Pendant ce temps, devoir mener de front un groupe, une liaison, son épilepsie, et maintenant un bébé avec Déborah pèse lourdement sur son travail quotidien. Il s’endort au bureau, son patron le réveille et l’informe qu’il devra choisir entre continuer sa musique ou bien son travail à l’agence.

Il décide de continuer sa musique, même si cela signifie un revenu irrégulier pour sa famille.

Lors d’un concert, il refuse clairement de monter sur scène, malgré l’impatience de la foule. À contrecœur, il finit par monter sur scène, mais pas pour longtemps. Il est incapable de terminer une chanson et il quitte la scène, provoquant le jet de bouteilles sur la scène par une foule en colère.

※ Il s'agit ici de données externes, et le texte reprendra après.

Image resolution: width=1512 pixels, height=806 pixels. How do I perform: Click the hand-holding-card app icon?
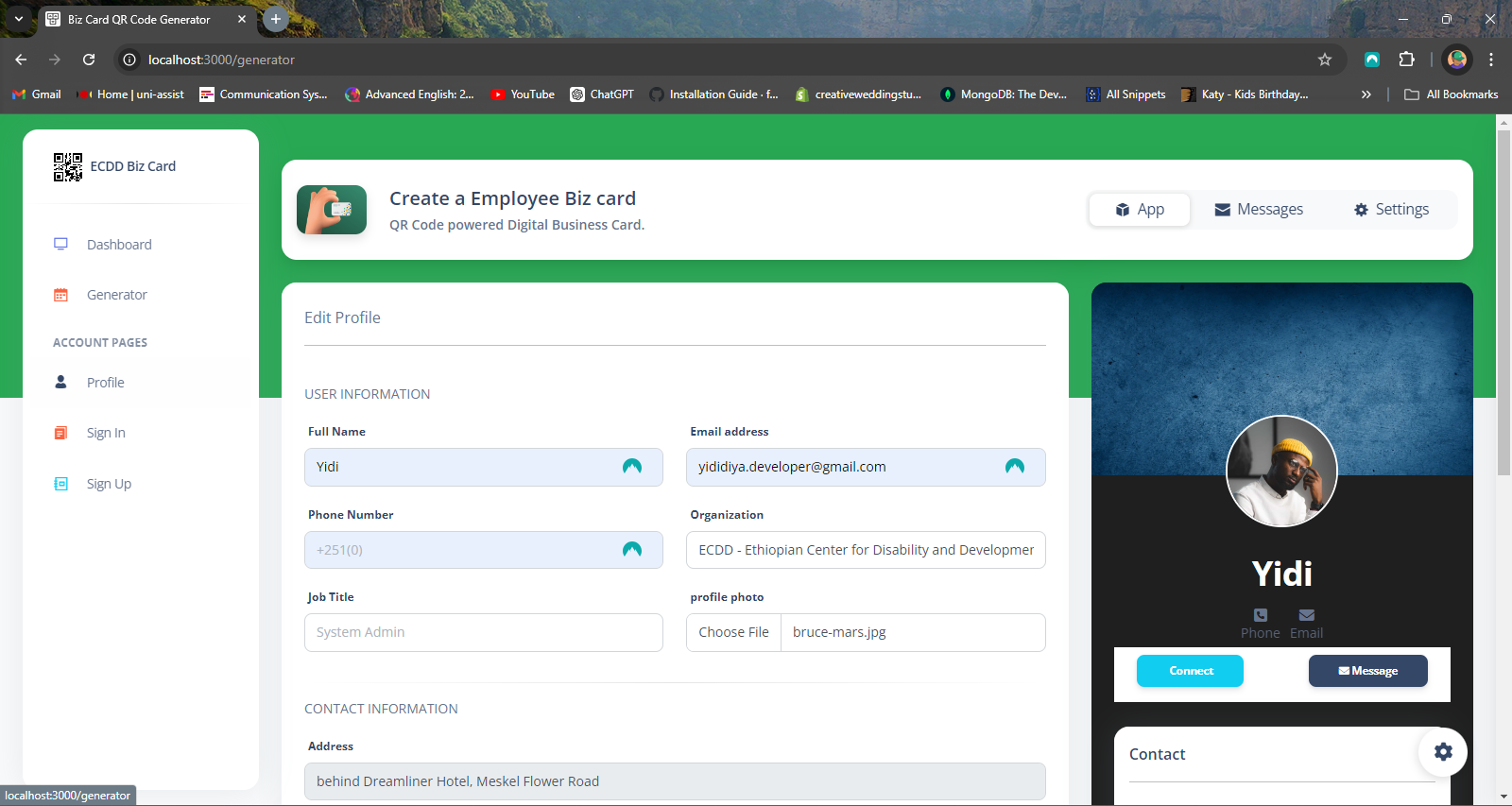point(332,210)
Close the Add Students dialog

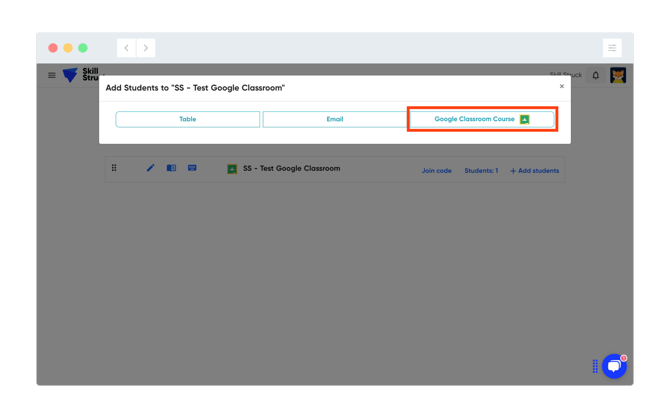[x=562, y=87]
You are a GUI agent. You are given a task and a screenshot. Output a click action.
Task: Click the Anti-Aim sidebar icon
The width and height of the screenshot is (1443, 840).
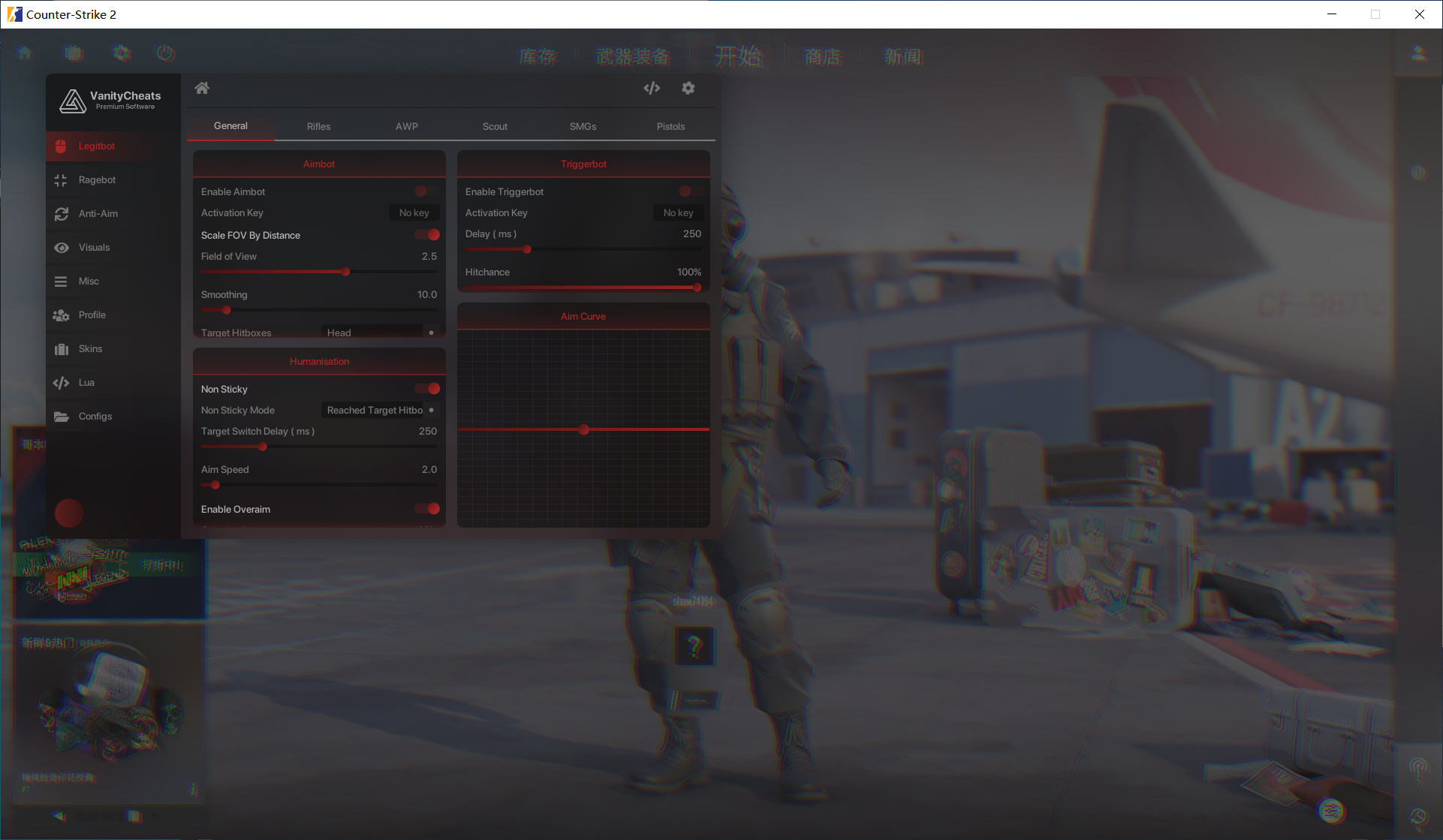(x=60, y=213)
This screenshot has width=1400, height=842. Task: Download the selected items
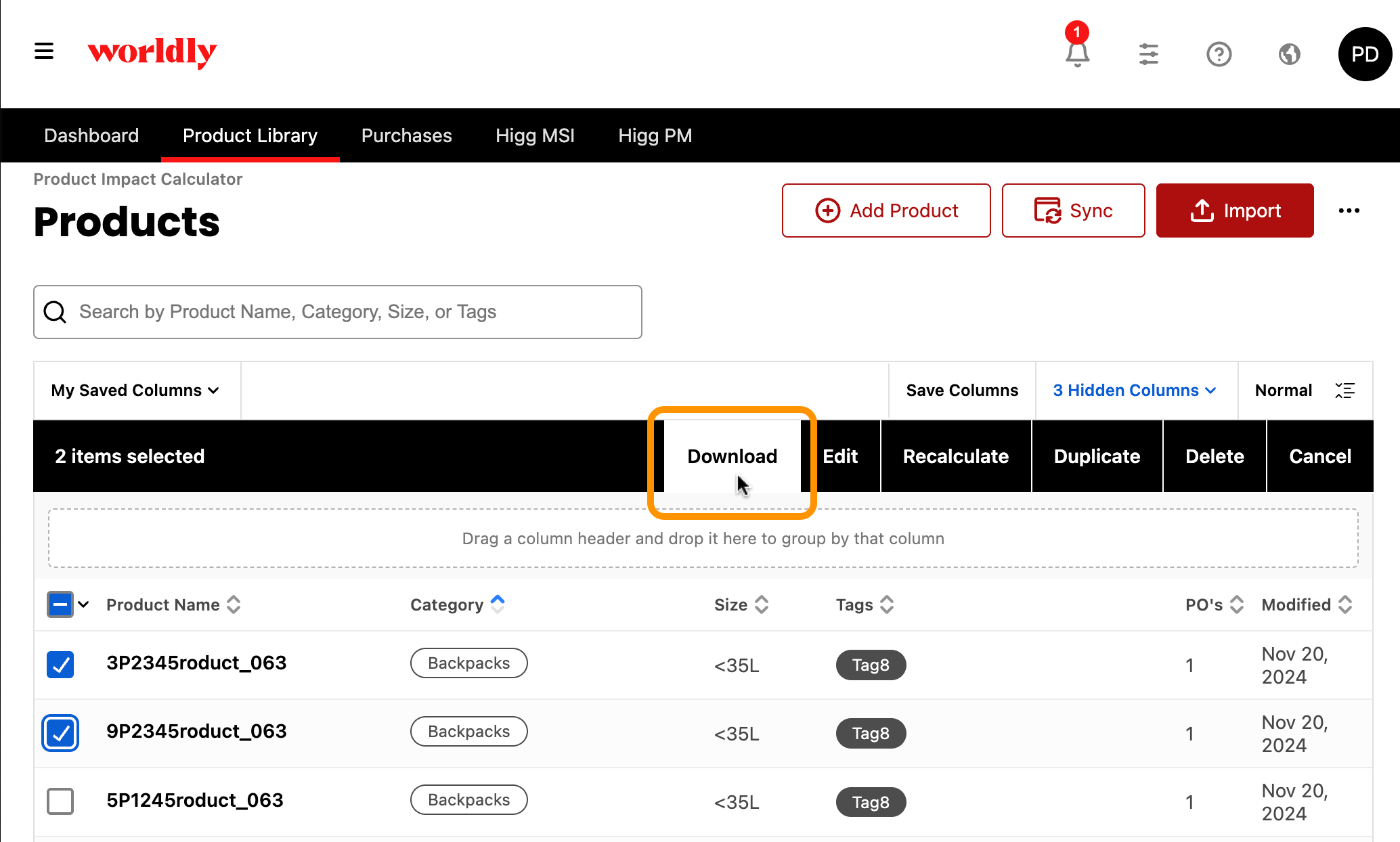[732, 456]
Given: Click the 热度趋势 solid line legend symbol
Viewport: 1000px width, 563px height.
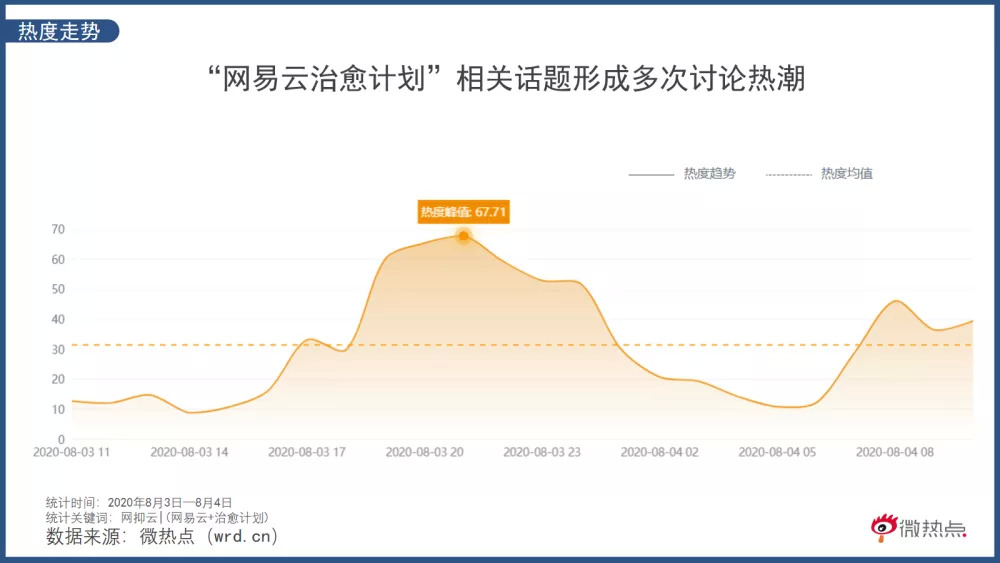Looking at the screenshot, I should tap(651, 174).
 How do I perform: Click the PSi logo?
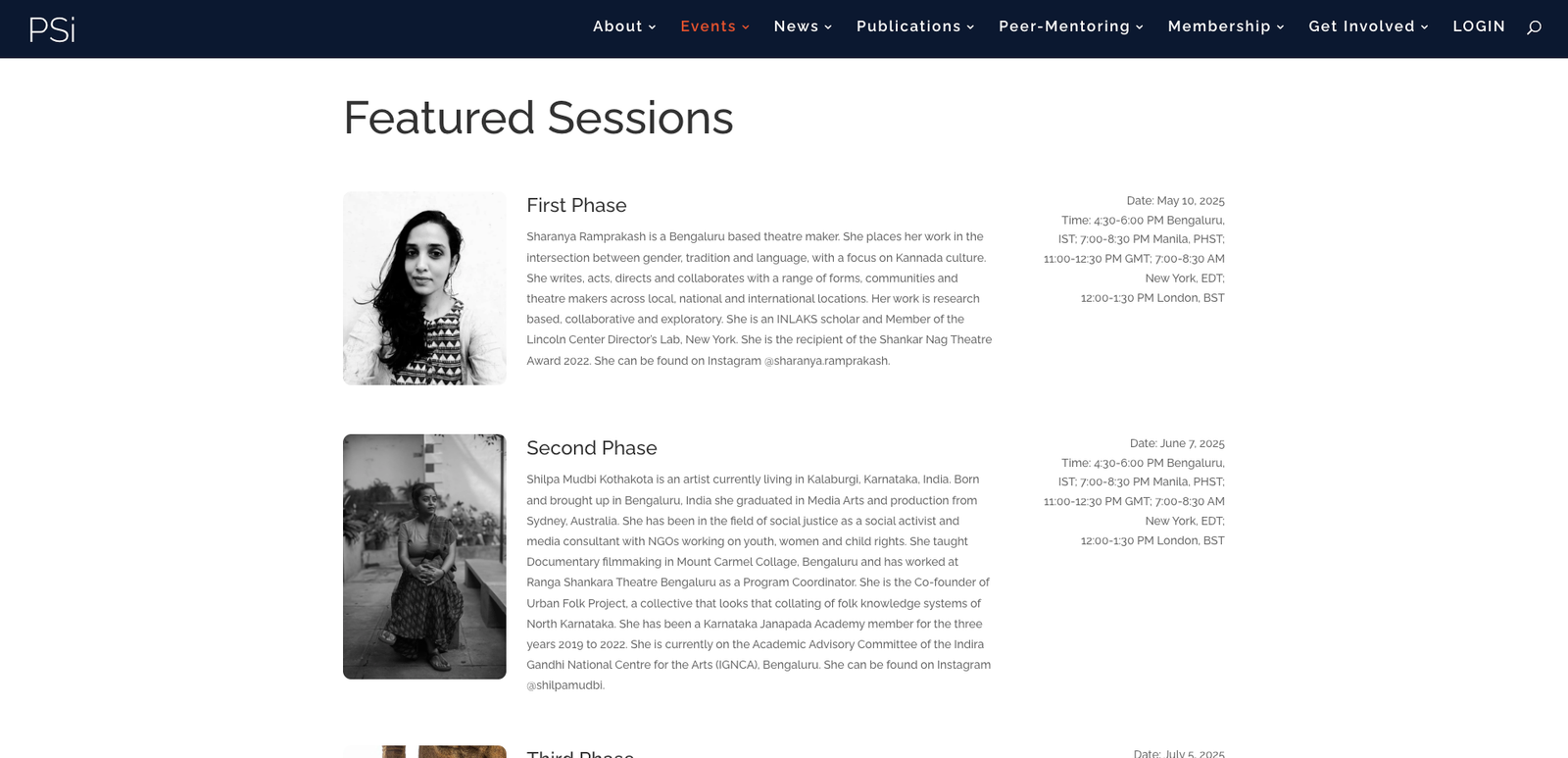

Le spectacle se termine par une mini–émeute.

Il explique à son manager : « Je ne voulais rien de tout ça. Tout le monde me déteste, même les gens qui m’aiment me détestent. »

Son mariage avec Deborah commence à se désagréger. Elle découvre la liaison de Ian et veut divorcer, ce que refuse Ian parce qu’il croit qu’ils peuvent résoudre leurs problèmes. Joy Division prépare sa première tournée américaine, mais son leader est sur le point de sombrer.

Ian fait une tentative de suicide par une overdose de médicaments, en laissant un message pour Deborah avouant son amour pour Annik. Quand il revient à lui, à l’hôpital ses amis essaient d’intervenir. Mais, il semble que personne ne peut sauver Ian.

C’est là le principal point faible de Control. On montre au  spectateur quand et comment Ian est devenu suicidaire, mais on n’explore jamais assez profondément  les raisons les plus profondes de ce désespoir. Pourquoi, à la veille d’une reconnaissance internationale, un artiste de 23 ans se suiciderait-il ? Ian était entouré d’amis et d’être chers. Il avait tant de choses à attendre de la vie, par exemple sa fille nouvellement née.

Malgré cela, tout ceci n’a pas empêché Ian Curtis de se pendre dans sa cuisine, dans sa ville natale de Macclesfield, le 23 mai 1980. Parce qu’il devait jouer tant de rôles différents, parce qu’il devait tellement faire semblant, lan s’épargnait la douleur de n’être qu’une vulgaire célébrité de plus. Finalement, le « succès » était bien la dernière chose dont un être sensible comme lui avait besoin.

Corbijn a précisé lors d’une interview : « C’est en fait l’épilepsie de Ian qui a causé le problème. Il se sentait responsable du groupe. Il pensait que s’ils allaient en Amérique et qu’il avait des crises sur scène, cela menacerait l’avenir du groupe. Il avait l’impression que ces problèmes s’amplifiaient dans son esprit. »

Ceci n’est pas exact. La relation entre le climat social et une tragédie personnelle est complexe, mais dans le cas d’un personnage public sensible à l’extrême comme Curtis cette relation est évidente. Les caractéristiques de l’époque, la nature de cette industrie du spectacle, avide d’argent… On pourrait évidemment en dire davantage.

Le film se distingue par ses nombreuses qualités artistiques. Son approche légère et discrète compense le sujet assez lugubre, mais on aurait souhaité que le film approfondisse les questions de la vie et de la mort qu’il soulève. Plus d’un quart de siècle s’est écoulé depuis les évènements décrits dans le film. Pourquoi ce film a-t-il été fait et produit maintenant ? Pourquoi les thèmes évoqués ont-ils une telle résonance ? Peut-être parce qu’en 2008, beaucoup de gens de par le monde sentent qu’ils ne maîtrisent plus rien.